Ethereum has the attention of Wall Street
Of particular interest to traders and investors is Ethereum, which has held a comparatively a steady and sure-footed approach to long-term growth compared to bitcoin, which has had more frenzied growth and given some traders reason for pause. The more interesting part of this dynamic between bitcoin and Ethereum is that Ethereum has outperformed the more well-known coin in terms of percentage growth, having delivered 9,268% year-to-date gains as seen in the chart below.
Many traditional firms who are wary of the long-term prospects of Bitcoin are very vocal in their support of the long-term prospects of Ethereum.
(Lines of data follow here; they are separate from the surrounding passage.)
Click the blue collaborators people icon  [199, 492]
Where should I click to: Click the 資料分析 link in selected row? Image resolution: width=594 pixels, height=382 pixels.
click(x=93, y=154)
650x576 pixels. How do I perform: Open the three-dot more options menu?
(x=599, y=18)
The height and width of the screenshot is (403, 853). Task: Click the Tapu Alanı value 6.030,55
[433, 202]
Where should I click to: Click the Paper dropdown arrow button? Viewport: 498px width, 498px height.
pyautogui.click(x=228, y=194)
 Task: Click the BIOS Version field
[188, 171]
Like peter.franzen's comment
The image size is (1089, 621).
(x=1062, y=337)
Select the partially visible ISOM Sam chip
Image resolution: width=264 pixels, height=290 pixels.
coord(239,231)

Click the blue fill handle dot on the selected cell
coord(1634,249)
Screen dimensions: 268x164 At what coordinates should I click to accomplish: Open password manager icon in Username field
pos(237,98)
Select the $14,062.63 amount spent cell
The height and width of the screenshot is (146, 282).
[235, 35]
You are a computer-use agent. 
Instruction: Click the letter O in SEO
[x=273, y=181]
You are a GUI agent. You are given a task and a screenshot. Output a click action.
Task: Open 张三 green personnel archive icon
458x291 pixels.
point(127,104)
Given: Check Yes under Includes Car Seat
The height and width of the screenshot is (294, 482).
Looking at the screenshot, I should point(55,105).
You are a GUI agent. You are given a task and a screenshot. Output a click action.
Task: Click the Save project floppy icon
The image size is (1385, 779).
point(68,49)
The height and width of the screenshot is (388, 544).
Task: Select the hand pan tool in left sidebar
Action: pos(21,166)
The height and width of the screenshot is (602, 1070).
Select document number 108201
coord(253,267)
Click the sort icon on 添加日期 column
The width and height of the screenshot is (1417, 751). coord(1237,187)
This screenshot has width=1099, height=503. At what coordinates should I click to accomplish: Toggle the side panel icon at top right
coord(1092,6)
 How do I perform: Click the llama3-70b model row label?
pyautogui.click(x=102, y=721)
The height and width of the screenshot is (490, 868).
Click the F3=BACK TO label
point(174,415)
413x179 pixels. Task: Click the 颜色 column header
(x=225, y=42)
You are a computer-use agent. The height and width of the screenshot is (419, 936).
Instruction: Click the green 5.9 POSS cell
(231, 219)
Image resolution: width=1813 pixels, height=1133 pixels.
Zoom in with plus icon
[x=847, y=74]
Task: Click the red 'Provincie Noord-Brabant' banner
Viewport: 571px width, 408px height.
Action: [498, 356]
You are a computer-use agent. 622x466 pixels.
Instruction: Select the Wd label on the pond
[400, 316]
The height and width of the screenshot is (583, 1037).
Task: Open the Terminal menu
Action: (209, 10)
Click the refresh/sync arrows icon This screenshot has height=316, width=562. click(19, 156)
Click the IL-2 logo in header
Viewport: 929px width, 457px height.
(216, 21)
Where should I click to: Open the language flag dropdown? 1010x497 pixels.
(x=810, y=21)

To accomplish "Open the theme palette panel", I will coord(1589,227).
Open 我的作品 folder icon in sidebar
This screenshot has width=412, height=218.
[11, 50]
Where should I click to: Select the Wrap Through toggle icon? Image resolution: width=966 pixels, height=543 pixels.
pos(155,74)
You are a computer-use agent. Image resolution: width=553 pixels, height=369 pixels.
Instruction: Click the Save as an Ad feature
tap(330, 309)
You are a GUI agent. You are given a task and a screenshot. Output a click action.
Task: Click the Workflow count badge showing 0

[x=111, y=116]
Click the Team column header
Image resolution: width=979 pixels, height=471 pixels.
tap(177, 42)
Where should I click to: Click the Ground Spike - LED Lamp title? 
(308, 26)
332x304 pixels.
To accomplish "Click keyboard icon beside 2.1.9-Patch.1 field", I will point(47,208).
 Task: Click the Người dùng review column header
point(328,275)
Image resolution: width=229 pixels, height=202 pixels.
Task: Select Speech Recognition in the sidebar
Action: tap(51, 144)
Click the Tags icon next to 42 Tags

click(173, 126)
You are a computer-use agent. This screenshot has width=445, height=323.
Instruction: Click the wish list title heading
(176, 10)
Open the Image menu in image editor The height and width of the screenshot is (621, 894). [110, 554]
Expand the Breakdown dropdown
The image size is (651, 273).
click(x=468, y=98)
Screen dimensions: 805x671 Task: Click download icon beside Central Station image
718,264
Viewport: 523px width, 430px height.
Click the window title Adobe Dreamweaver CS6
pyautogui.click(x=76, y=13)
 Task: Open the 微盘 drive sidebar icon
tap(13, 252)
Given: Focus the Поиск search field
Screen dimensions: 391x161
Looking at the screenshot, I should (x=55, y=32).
For instance, the Enterprise Ethereum Alliance, launched in February 2017 now has more than 150 organizations such as JPMorgan Chase & Co JPM, Microsoft Corporation MSFT, Mastercard Inc MA, Cisco Systems, Inc. CSCO and Citigroup Inc C. The EEA connects business, startup, researchers and other stakeholders with Ethereum experts for the creation of applications on the Ethereum blockchain.
Ethereum, Jelurida And The Business Of Blockchain
Ethereum is not without its challenges. Same as Bitcoin, Ethereum is plagued by the curse of the first mover. The cryptocurrencies that might end up with consistently sustainably long-term prospects might well be the coins that show up after the initial frenzy of Bitcoin and Ethereum. This piece provides insight into a new blockchain application that could be the next big play in Ethereum's space.
One such latecomer is Jelurida, which has commanded its share of attention in the blockchain market as the brain behind the NXT blockchain platform, which has grown to be one of the most stable and reliable blockchains in the market. Jelurida's NXT is already in use by high-profile clients such as Accenture Spain and BNP Paribas to build fast, decentralized and functional blockchain apps.
NXT holds the record as the first 100% proof-of-stake (PoS) blockchain. It is scalable for business and requires zero in the way of power consumption. Jelurida has survived and thrived in the market for four years as one of the oldest blockchains in the market. NXT's PoS concept illustrates a sustainable and efficient way to validate transactions, one that has maintained itself outside of the Ethereum and Bitcoin schema.
Meet Jelurida's Ardor
Jelurida’s latest refinement is Ardor, a platform designed to help businesses cut down the time and costs that they would expect to spend in building blockchain products or services. It achieves this through simple refinements in usability to fully capitalize on the broad utility inherent to blockchain technology.
One such simplification lies in the bones of the system. Ardor allows development in Java, which means developers don't need to go through the laboriously long route of learning Ethereum's Solidity programming language before they can build BaaS apps that interact with various APIs. The fact that the underlying NXT platform has been operational since 2013 also serves to remove skepticism from the minds of interested businesses.
Another reason Ardor has decent chances of overtaking Ethereum as the go-to blockchain as a service platform is that it uses a parent-child architecture. Existing blockchain networks such as Bitcoin and Ethereum are suffering massive scaling challenges as more people use their networks. The endlessly growing sequence of blockchain blocks make it more data intensive to confirm transactions as the file size continues to grow.
In the parent-child architecture, all transactions are processed and secured by parent chain forgers. Even though the child chains are tightly integrated into the main chain, they can be pruned off to reduce blockchain bloat without damage to key data stored on the parent chain. Even Ethereum cofounder Vitalik Buterin and founder of the Bitcoin Lightning network Joseph Poon are exploring Plasma, a model that scales blockchain by building child chains on a parent chain in order to "reframe all blockchain computation".
Features like child chains and java integration allow for the ability to issue and trade assets on an exchange, run public or private pools, set conditional transactions, setting up multistage security, and sending encrypted messages. Despite the continued volatility in the blockchain space, and all the questions still surrounding where this new framework fits into the current business and economic paradigm, Jelurida and Ardor are already bring the decentralized future into clearer relief.